_EXERCISE INPUTS_
┌────────
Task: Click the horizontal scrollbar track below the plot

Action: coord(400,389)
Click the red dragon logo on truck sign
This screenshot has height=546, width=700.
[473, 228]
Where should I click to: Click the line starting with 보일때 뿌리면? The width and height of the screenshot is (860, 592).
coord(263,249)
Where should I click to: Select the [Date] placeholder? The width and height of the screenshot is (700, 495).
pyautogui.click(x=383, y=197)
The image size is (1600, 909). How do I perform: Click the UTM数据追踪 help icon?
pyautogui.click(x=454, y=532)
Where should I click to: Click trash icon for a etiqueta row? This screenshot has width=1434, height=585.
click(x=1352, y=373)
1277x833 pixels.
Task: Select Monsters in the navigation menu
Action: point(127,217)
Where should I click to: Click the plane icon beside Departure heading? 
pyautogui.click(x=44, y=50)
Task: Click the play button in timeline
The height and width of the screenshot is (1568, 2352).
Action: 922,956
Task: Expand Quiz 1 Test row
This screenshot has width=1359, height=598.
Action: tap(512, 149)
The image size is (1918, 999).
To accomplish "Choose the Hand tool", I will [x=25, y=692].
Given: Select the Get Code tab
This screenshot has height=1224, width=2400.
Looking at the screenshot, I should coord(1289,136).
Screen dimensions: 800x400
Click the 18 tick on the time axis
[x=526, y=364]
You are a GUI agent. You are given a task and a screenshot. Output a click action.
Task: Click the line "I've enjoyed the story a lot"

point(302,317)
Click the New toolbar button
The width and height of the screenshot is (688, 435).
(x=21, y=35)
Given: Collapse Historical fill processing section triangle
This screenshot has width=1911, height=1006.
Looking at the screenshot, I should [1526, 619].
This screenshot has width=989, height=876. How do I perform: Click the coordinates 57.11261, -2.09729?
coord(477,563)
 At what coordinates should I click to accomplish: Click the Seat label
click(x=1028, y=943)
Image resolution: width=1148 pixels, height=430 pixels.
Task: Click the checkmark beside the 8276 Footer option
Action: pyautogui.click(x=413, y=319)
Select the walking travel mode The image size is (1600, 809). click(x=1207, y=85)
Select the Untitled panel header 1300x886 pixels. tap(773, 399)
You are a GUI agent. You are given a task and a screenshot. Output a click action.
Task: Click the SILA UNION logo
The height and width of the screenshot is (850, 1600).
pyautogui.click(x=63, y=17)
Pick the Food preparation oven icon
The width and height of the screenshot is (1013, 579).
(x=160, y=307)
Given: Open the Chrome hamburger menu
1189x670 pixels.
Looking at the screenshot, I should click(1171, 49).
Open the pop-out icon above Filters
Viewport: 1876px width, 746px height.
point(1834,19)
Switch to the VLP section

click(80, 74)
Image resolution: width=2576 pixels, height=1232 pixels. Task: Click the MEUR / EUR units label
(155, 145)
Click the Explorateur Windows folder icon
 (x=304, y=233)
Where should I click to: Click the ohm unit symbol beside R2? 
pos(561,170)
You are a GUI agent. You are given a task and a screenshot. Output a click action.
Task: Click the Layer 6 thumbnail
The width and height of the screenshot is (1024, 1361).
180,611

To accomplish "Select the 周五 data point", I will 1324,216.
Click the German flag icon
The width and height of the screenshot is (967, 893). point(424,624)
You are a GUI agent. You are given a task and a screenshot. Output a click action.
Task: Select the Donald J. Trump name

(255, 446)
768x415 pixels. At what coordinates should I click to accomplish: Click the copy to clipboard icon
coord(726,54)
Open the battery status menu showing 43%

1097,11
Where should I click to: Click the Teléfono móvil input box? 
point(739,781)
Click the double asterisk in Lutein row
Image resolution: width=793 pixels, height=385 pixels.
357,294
└────────
Your task is to copy every line in the entries that holds the string "button".

_WRITTEN ANSWER_
Task: Click the play button in timeline
Click the New toolbar button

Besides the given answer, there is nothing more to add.